L’enseignement que j’en tire est que la vigilance est et doit être une règle d’or lors de conditions difficiles car la fatigue nous gagne insidieusement
Penser à boire régulièrement par temps chaud même si la soif ne se fait pas ressentir. Lorsque l’on s en aperçoit, cela peu être déjà trop tard.
Qu’il ne faut jamais se précipiter entre deux vols et effectuer un contrôle systématique de la cabine et des interrupteurs après chaque installation. Pourquoi ne pas intégrer ce contrôle dans le CRIS pour les planeurs militaires qui sont équipés de balise de détresse?

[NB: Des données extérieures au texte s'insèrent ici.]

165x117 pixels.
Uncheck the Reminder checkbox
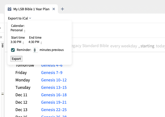(13, 50)

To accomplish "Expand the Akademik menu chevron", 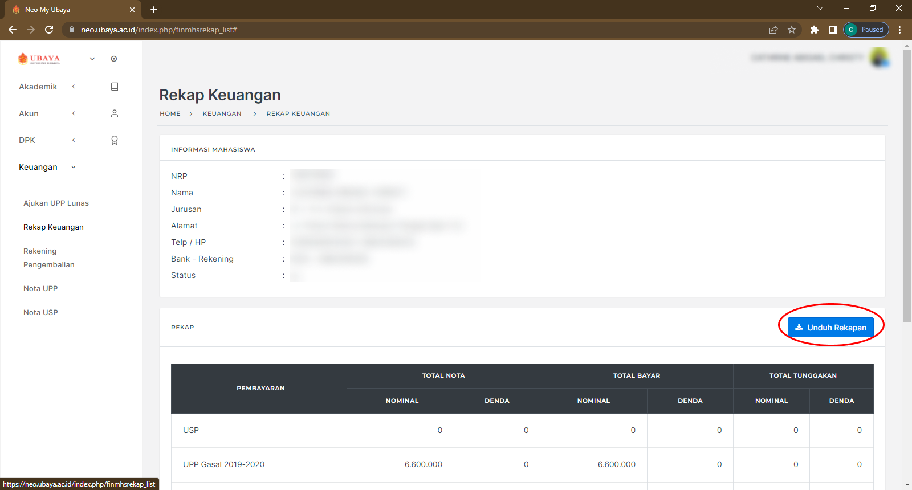I will tap(74, 87).
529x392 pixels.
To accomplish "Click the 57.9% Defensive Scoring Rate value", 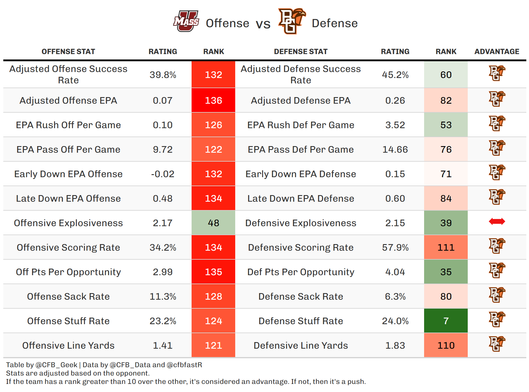I will pos(395,247).
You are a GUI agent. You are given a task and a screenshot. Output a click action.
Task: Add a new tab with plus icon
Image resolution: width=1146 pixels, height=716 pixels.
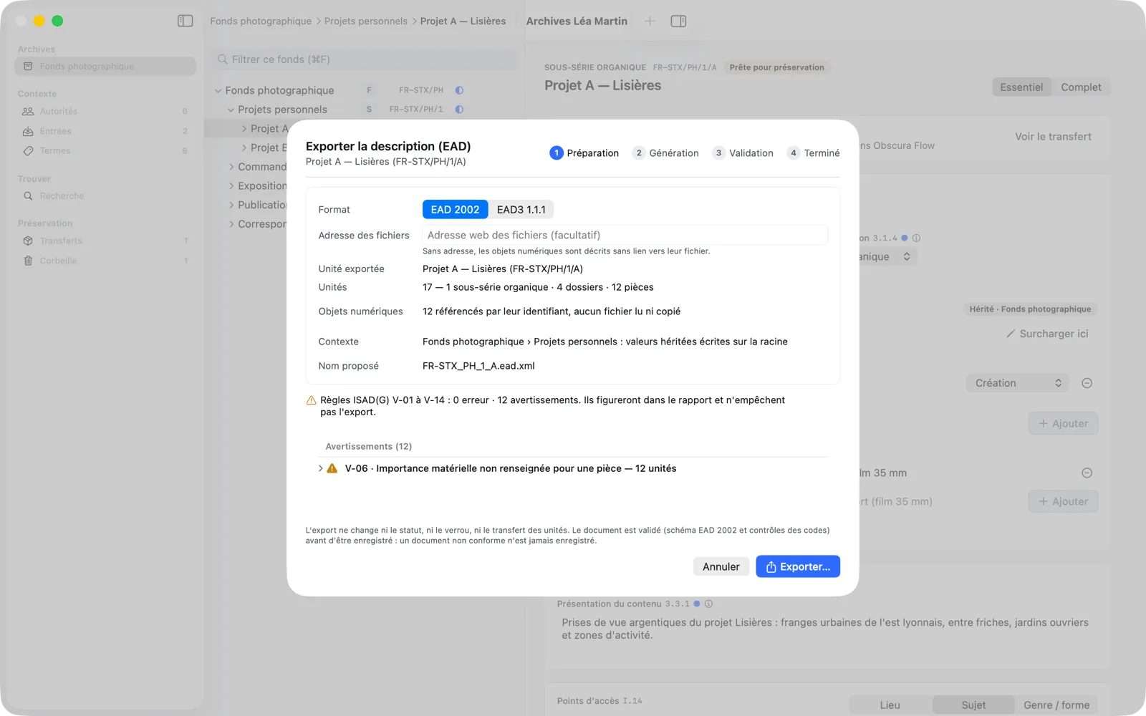click(x=650, y=21)
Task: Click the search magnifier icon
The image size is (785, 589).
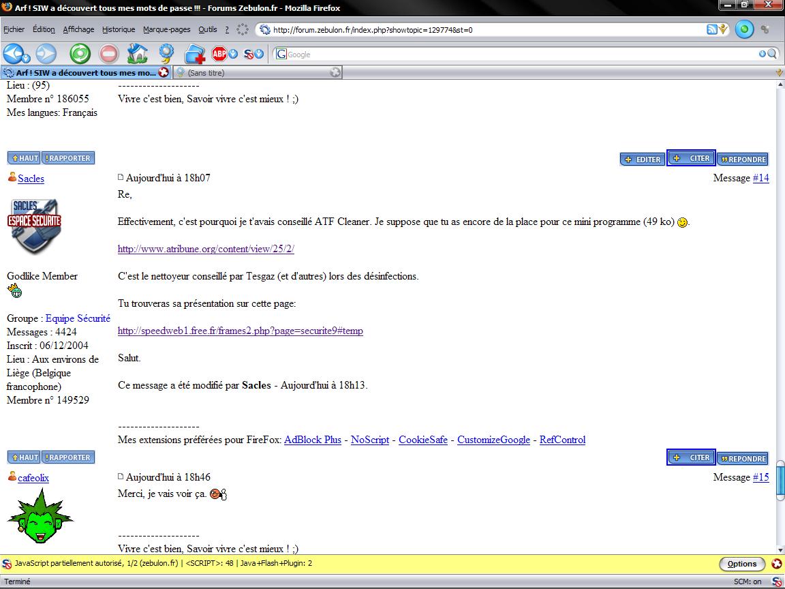Action: 772,54
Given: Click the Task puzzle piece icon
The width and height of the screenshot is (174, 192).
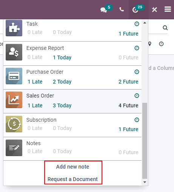Looking at the screenshot, I should click(14, 28).
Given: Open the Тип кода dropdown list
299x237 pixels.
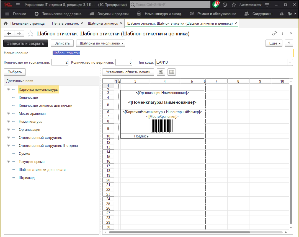Looking at the screenshot, I should click(x=290, y=62).

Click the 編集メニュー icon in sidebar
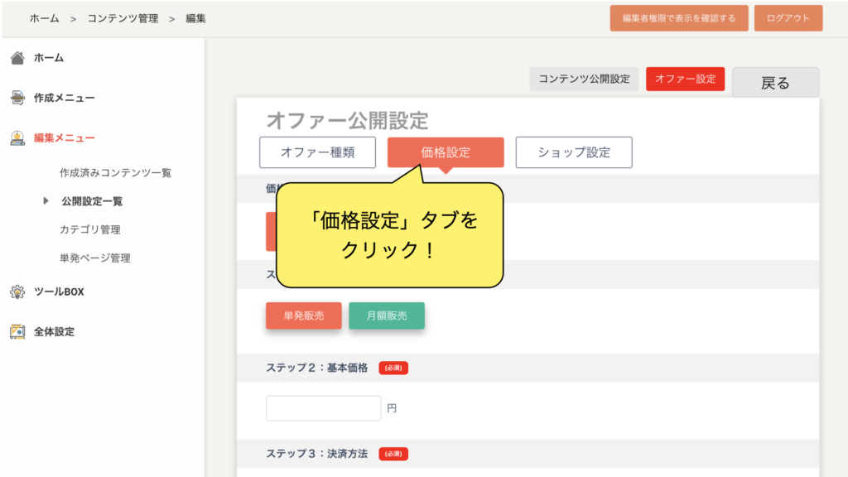(x=17, y=138)
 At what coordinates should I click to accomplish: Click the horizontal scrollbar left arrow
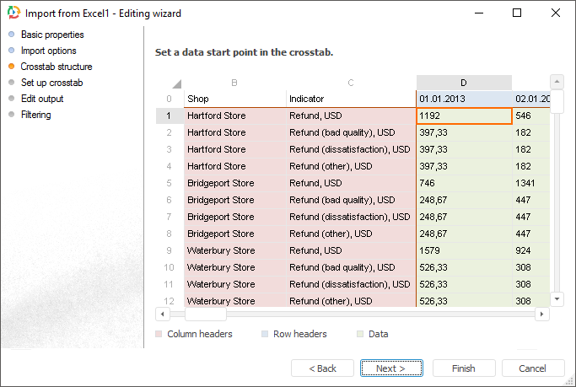point(163,314)
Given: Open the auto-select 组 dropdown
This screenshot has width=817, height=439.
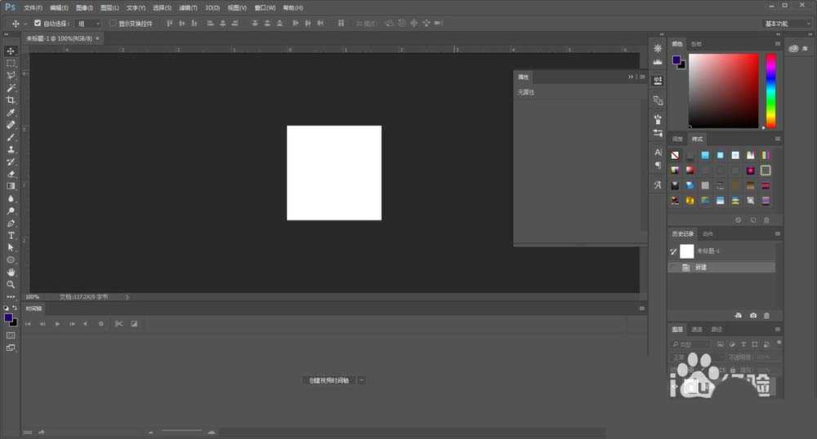Looking at the screenshot, I should pos(88,24).
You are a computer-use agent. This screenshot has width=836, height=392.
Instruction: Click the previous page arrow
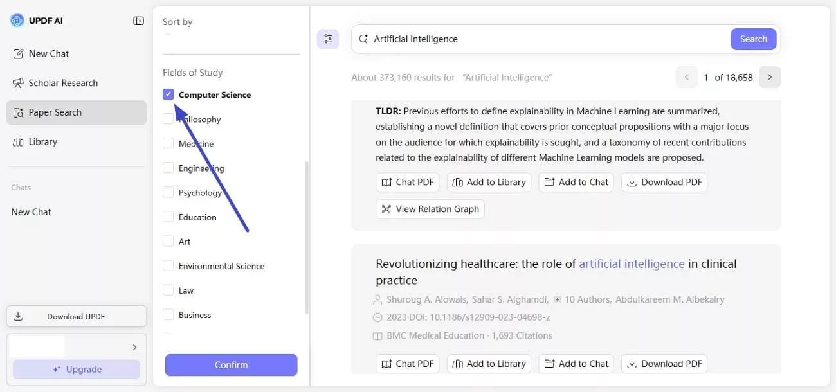click(x=686, y=76)
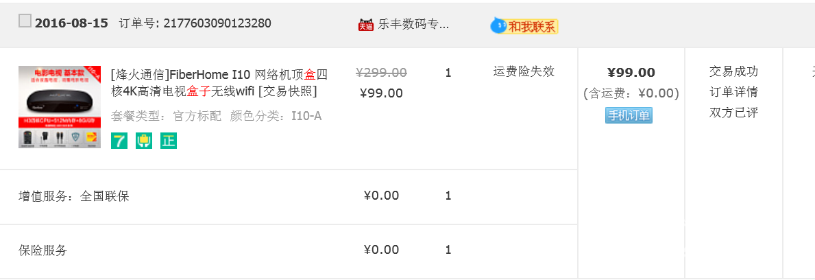Click the 双方已评 review status link

pos(733,113)
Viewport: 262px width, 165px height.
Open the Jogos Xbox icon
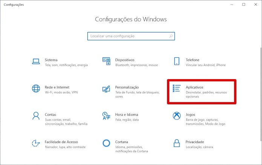[177, 116]
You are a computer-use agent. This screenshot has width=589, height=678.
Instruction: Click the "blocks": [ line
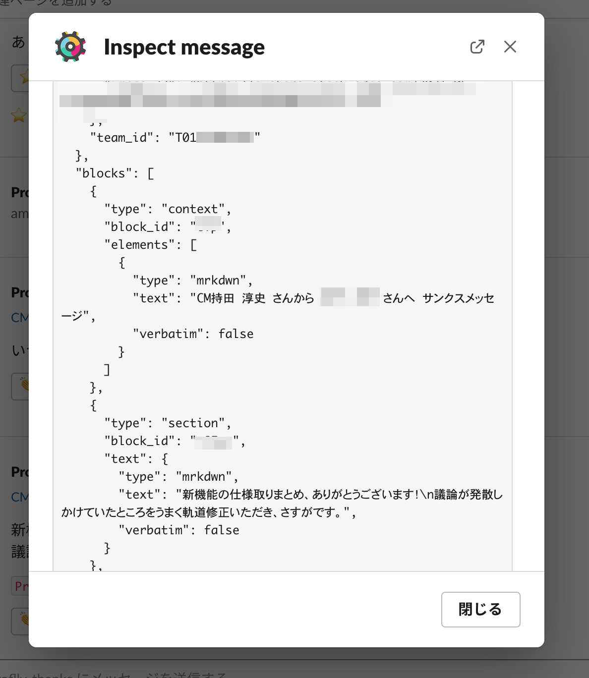115,173
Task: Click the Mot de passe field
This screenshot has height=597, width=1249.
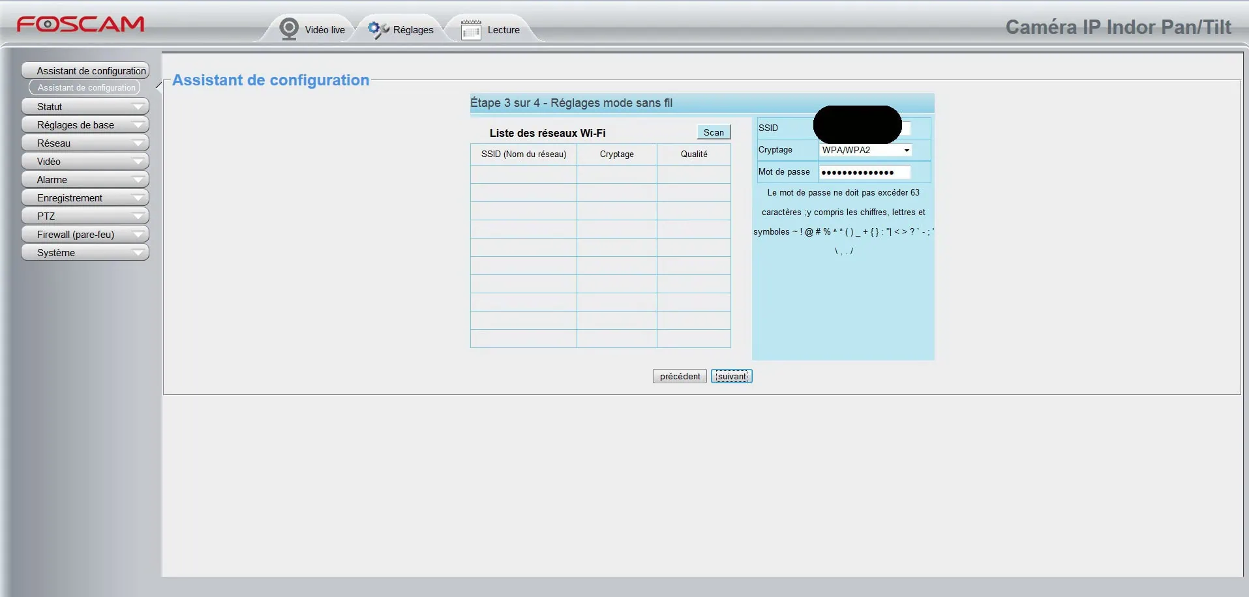Action: pyautogui.click(x=864, y=172)
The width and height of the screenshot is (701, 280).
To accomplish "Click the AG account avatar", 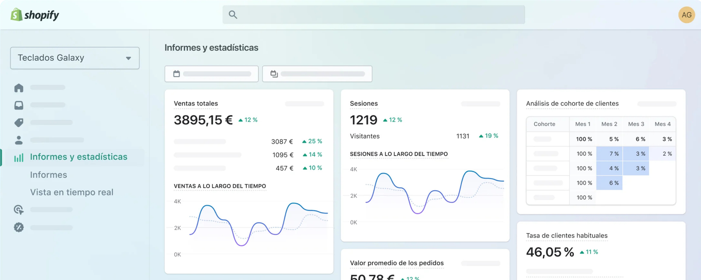I will (x=687, y=15).

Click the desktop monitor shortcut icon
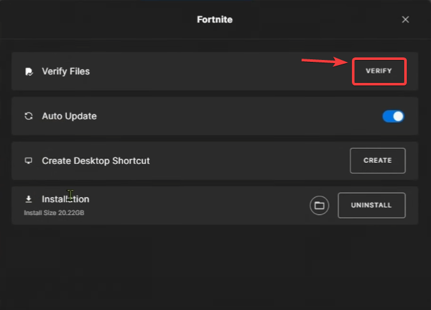28,161
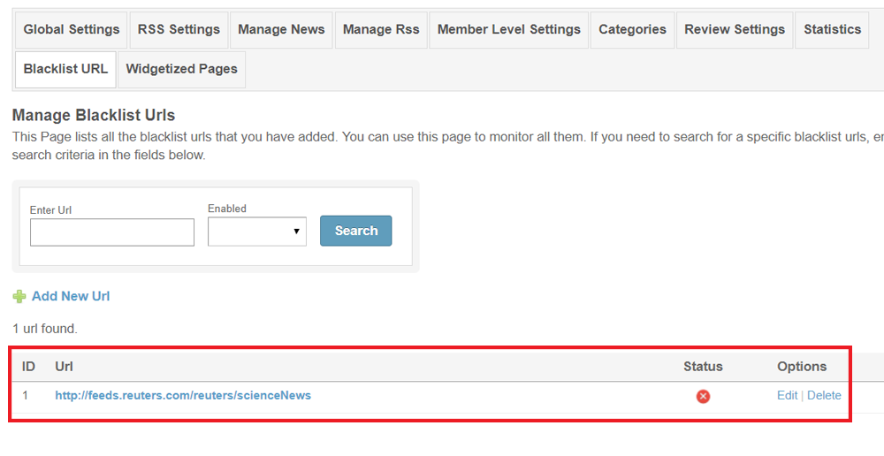Switch to the Global Settings tab

tap(71, 30)
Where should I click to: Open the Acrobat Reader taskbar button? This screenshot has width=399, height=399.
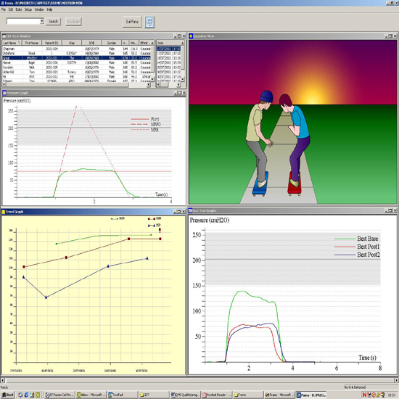pyautogui.click(x=217, y=395)
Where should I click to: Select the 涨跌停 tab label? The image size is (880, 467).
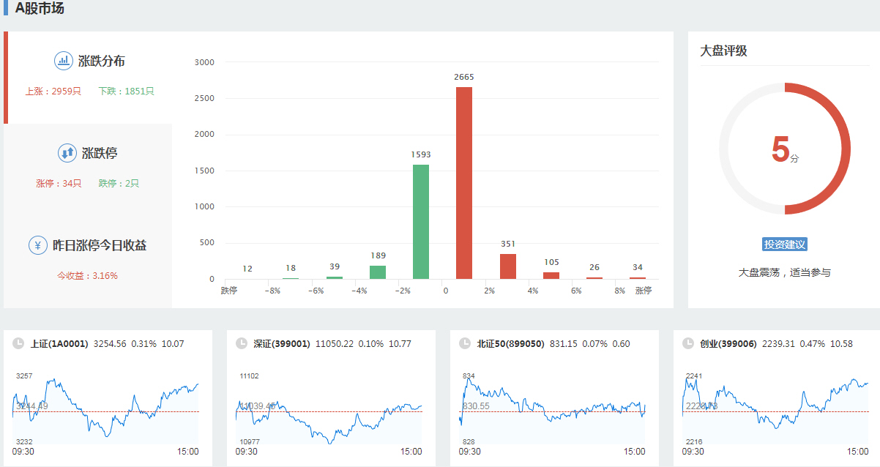pyautogui.click(x=100, y=154)
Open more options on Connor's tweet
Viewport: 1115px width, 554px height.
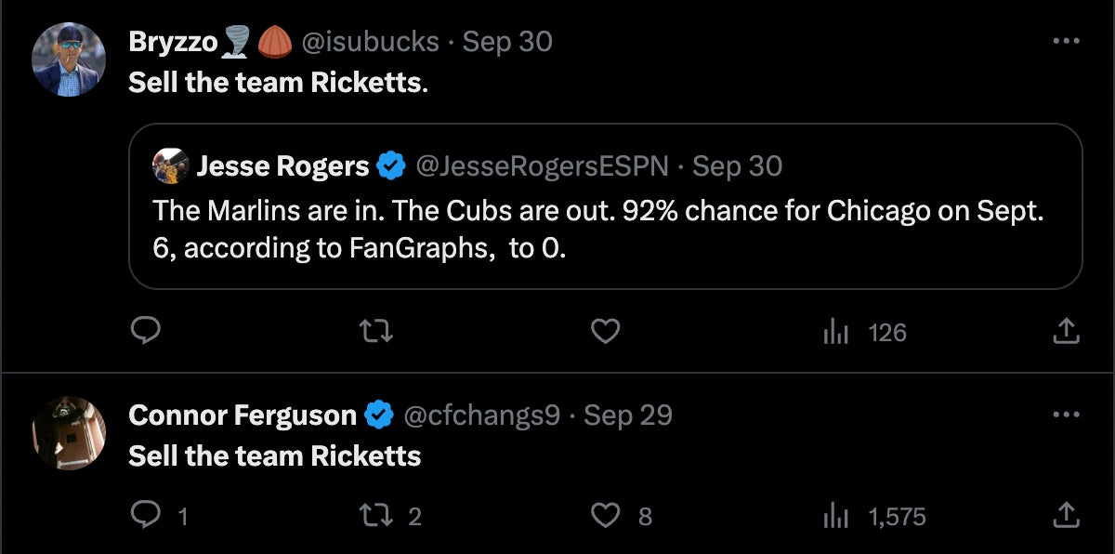pos(1066,415)
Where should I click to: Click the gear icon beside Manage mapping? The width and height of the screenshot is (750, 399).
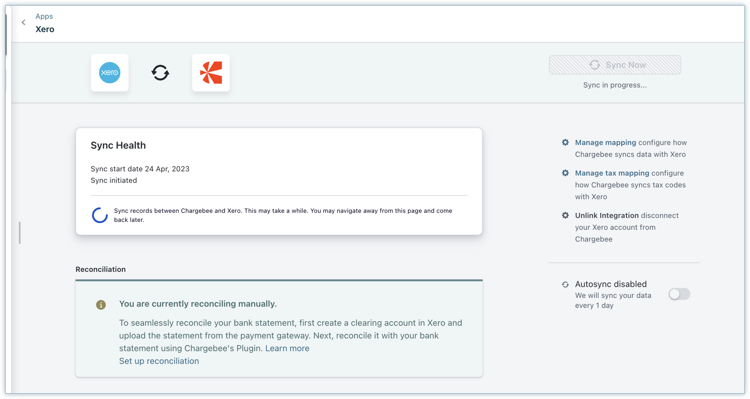point(565,142)
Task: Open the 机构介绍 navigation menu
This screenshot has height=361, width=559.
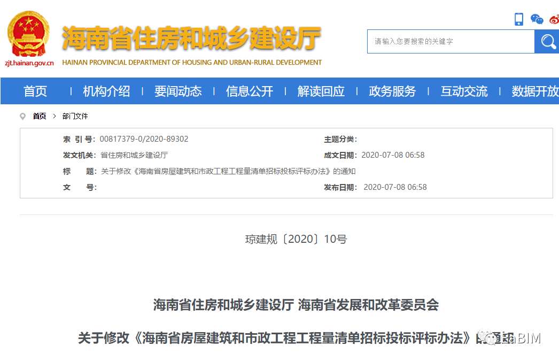Action: (x=106, y=91)
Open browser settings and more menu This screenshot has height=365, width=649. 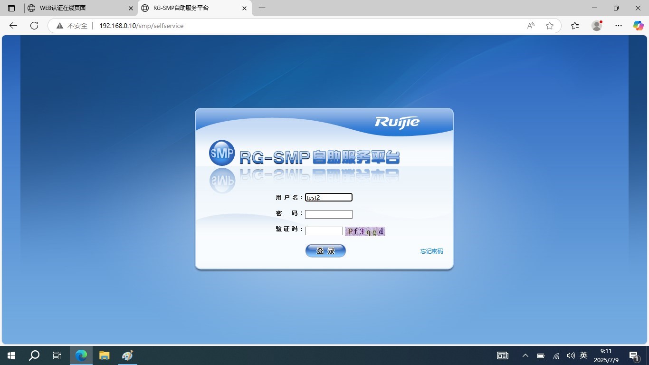tap(618, 26)
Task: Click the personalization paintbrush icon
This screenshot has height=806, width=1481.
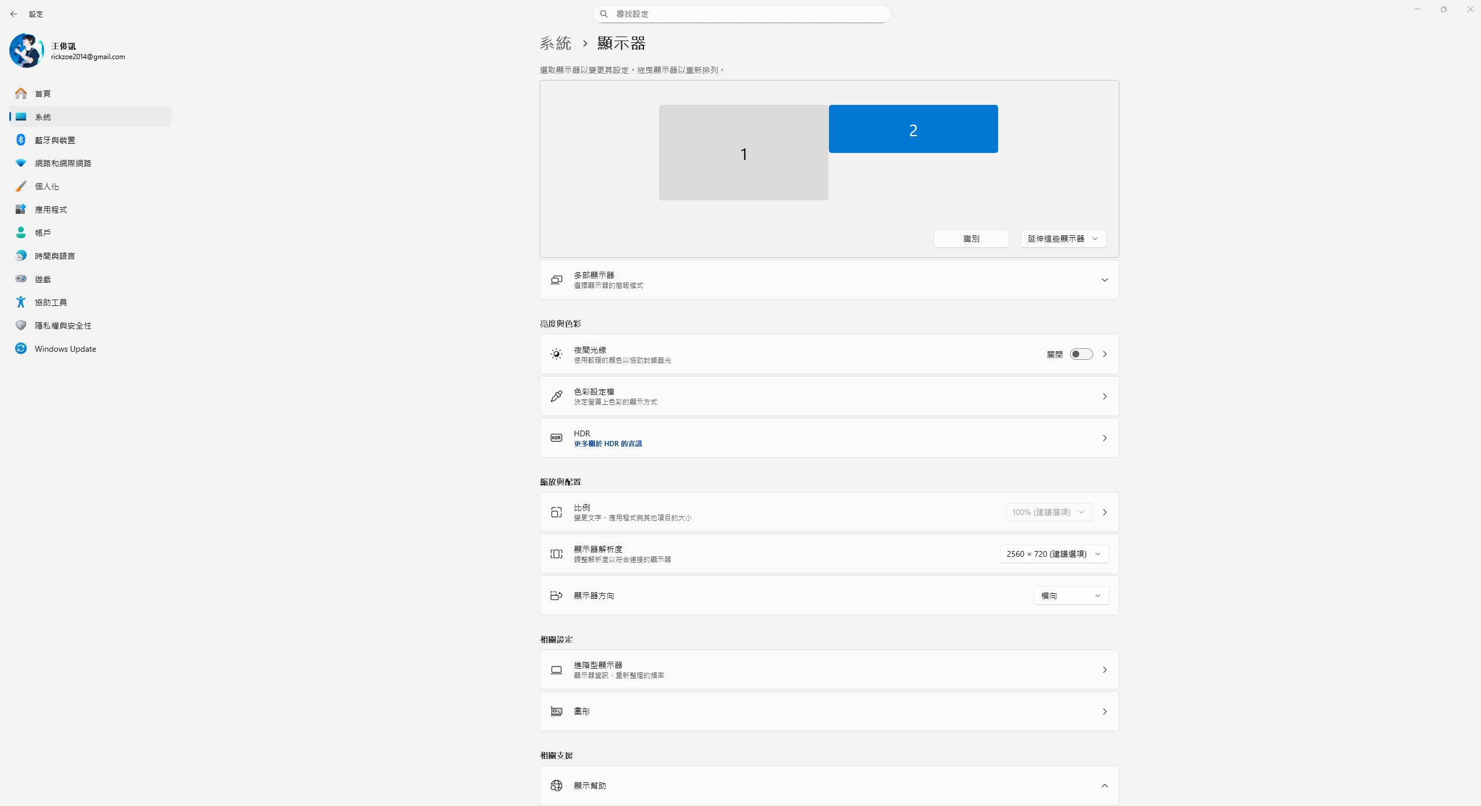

Il parait que l expérience croit à chaque fois que l on se pose et que quelque chose ne s’est pas passé comme prévu. Quand des erreurs sont commises elles doivent être commentées.
Dans cette activité, il y a ceux qui ont fait des erreurs et il a ceux qui vont en faire. Un débriefing ne remet pas en cause ces compétences mais peut permettre aux autres de ne pas refaire les mêmes erreurs.
Les règles et les principes de base en aéronautique sont toujours les mêmes, il faut vérifier et contre vérifier ses actions et appliquer à soi même ce que l’on demande à son élève.